*Goal of the exercise:* Supply the number of lines below containing "computer", nothing else.
━━━ Data to use ━━━
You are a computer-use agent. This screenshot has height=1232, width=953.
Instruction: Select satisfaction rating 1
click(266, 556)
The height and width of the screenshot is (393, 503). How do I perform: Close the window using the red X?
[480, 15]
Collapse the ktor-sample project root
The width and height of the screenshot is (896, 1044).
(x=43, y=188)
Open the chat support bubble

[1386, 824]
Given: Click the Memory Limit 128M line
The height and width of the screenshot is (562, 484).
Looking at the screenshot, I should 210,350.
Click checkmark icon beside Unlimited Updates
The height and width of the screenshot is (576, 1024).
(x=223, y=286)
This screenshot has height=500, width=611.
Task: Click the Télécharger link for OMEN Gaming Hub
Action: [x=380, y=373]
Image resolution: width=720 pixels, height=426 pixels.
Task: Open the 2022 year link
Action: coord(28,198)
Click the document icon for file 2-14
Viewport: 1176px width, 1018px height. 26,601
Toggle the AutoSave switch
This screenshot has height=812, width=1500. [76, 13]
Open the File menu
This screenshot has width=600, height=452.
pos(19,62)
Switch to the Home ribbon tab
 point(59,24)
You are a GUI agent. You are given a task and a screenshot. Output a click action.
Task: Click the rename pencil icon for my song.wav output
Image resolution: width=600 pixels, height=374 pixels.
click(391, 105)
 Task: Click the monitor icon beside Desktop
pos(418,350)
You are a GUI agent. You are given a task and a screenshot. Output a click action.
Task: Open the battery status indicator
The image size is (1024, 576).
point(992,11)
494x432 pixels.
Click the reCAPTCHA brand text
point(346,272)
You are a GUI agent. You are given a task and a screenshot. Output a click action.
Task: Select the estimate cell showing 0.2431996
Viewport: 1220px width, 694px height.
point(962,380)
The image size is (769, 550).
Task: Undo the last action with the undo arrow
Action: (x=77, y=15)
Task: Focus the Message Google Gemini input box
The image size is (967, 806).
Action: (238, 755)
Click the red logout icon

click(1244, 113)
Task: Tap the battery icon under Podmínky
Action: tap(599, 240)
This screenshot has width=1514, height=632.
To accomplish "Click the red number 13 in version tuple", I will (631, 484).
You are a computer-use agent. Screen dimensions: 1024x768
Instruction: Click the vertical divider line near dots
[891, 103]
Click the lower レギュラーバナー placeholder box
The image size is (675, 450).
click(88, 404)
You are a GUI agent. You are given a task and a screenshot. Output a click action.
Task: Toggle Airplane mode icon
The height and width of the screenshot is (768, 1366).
━━━
*Written answer:* 2